TASK GOAL
In the records below, find the line that contains "Click the South Africa flag icon" and the line that contains "The image size is (997, 371)."; write out exactly those two lines and everything between them, without the pictures.

RECORD EXCERPTS Block Start

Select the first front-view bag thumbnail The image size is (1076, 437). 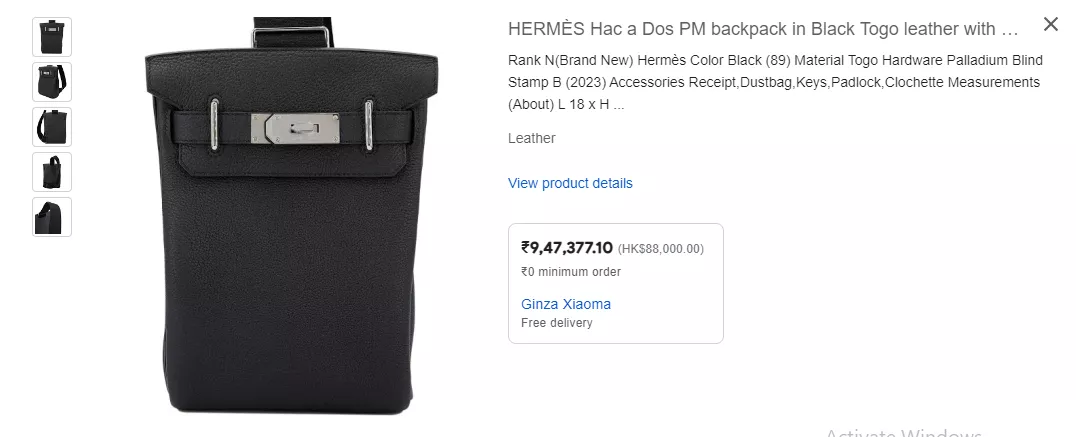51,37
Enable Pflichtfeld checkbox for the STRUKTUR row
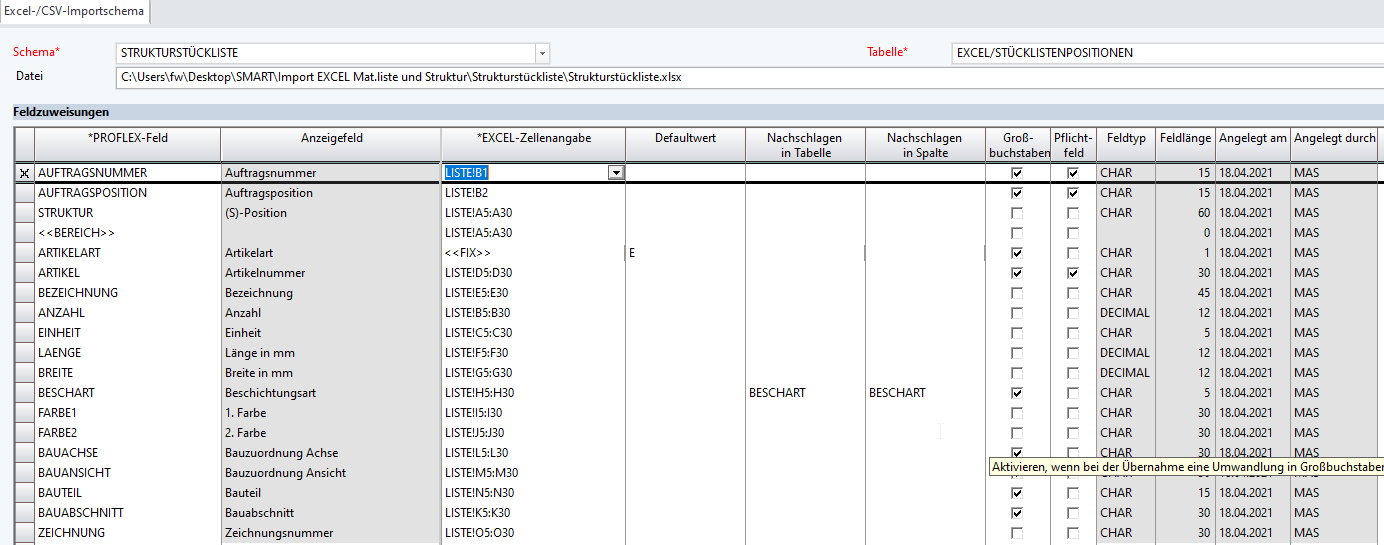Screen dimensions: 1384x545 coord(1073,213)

RECORD EXCERPTS Block End
RECORD EXCERPTS Block Start

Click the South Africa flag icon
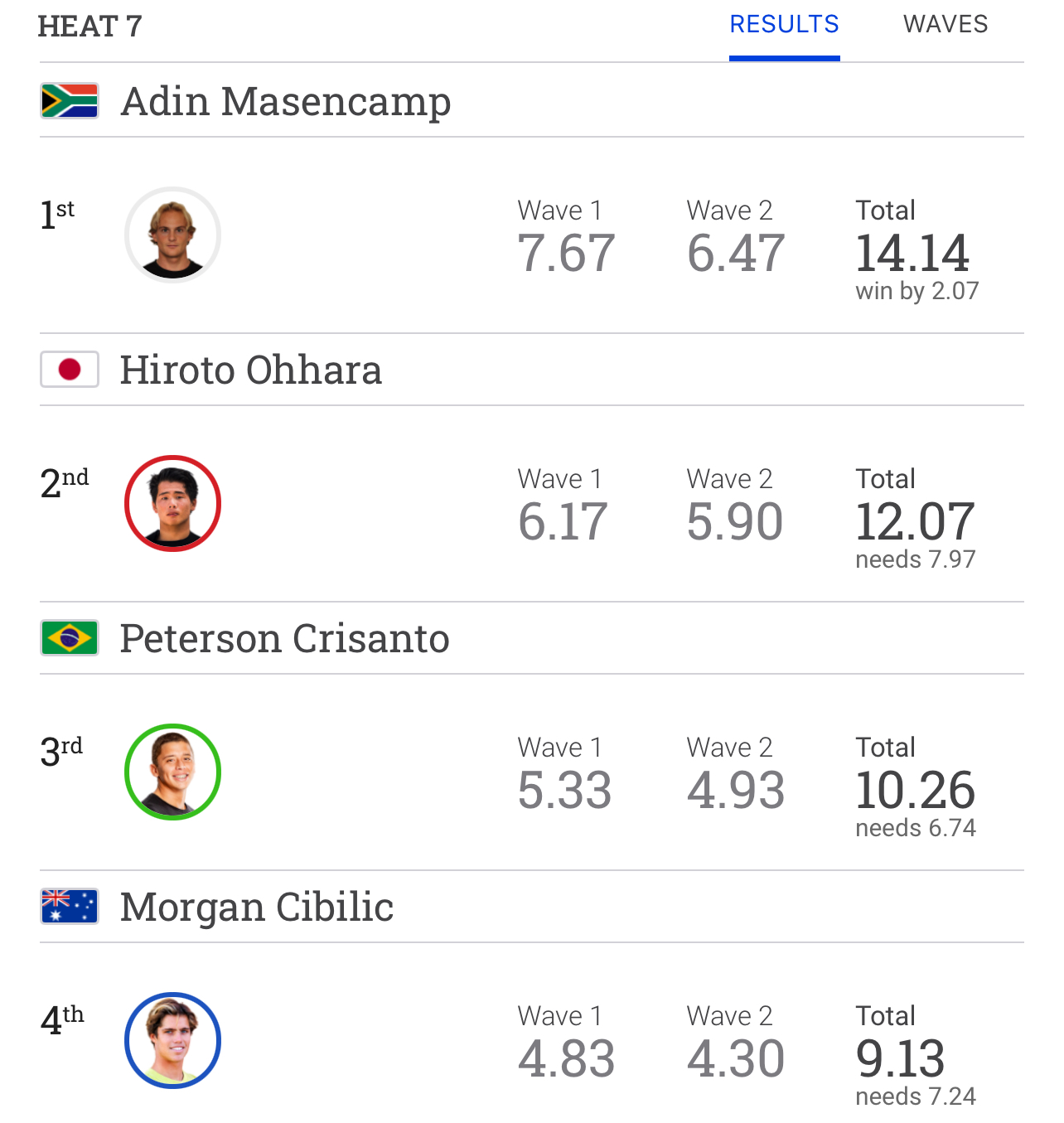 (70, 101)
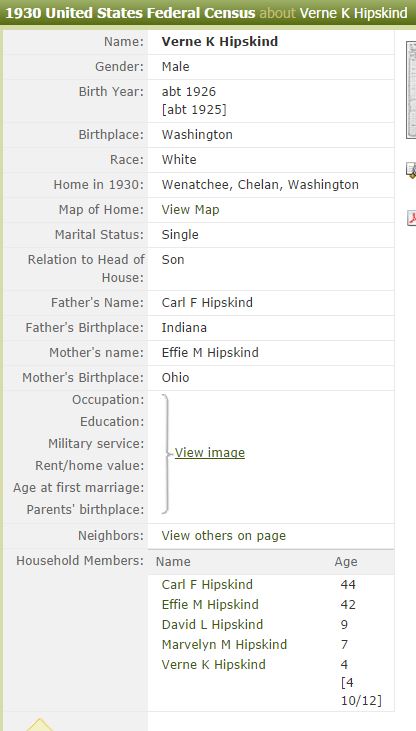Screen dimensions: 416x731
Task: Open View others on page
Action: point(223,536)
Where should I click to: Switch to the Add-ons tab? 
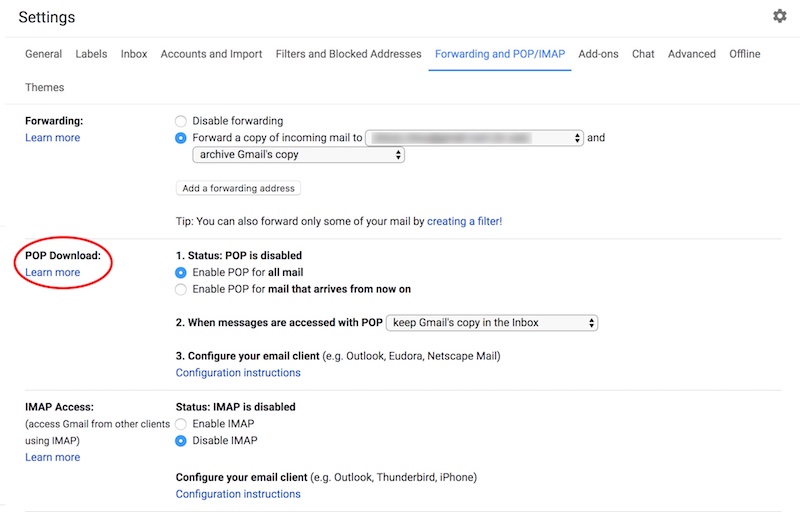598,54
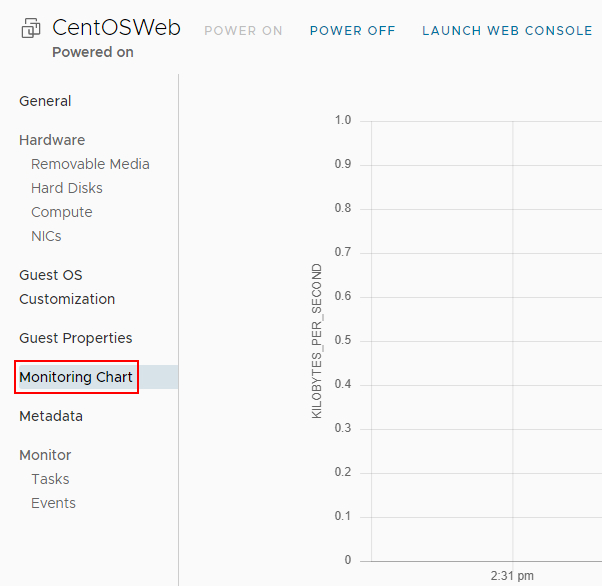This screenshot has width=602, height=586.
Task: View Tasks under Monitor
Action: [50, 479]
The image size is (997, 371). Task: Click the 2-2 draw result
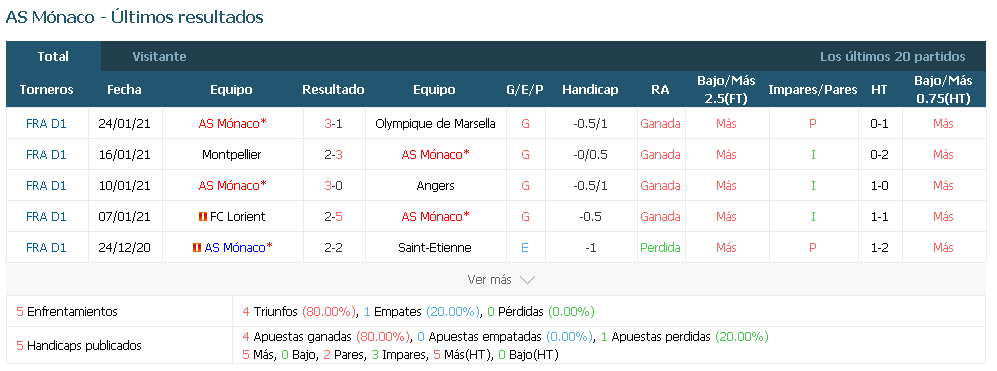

RECORD EXCERPTS Block End
RECORD EXCERPTS Block Start

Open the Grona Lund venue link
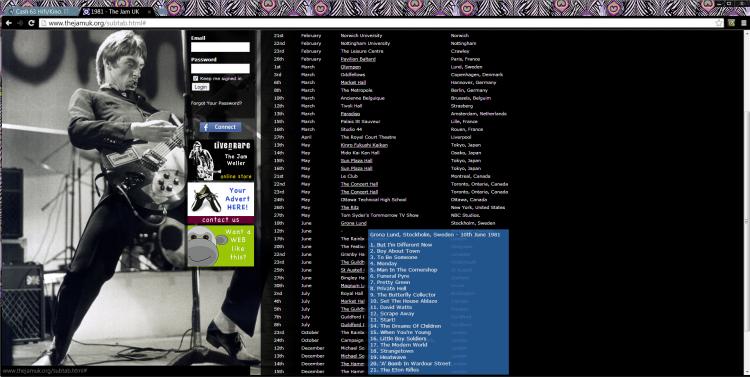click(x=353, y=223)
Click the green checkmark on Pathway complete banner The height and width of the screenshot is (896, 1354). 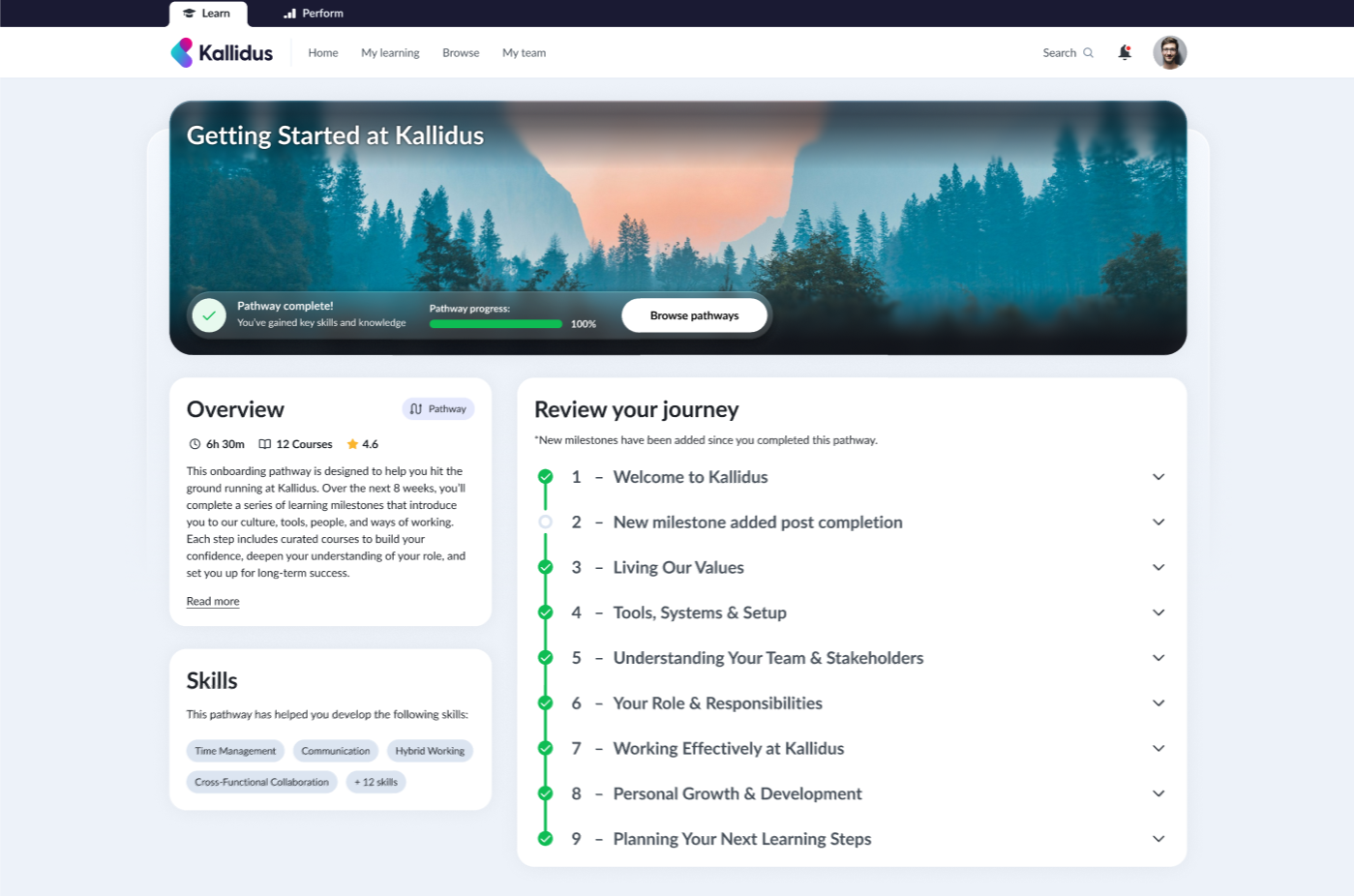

RECORD EXCERPTS Block End

EXERCISE RESULT
Click the South Africa flag icon
 (70, 101)
Screen dimensions: 416x731
Task: Open View others on page
Action: point(223,536)
Where should I click to: Switch to the Add-ons tab? 
598,54
This screenshot has width=602, height=586.
Task: View Tasks under Monitor
Action: [50, 479]
The image size is (997, 371). Task: Click the 2-2 draw result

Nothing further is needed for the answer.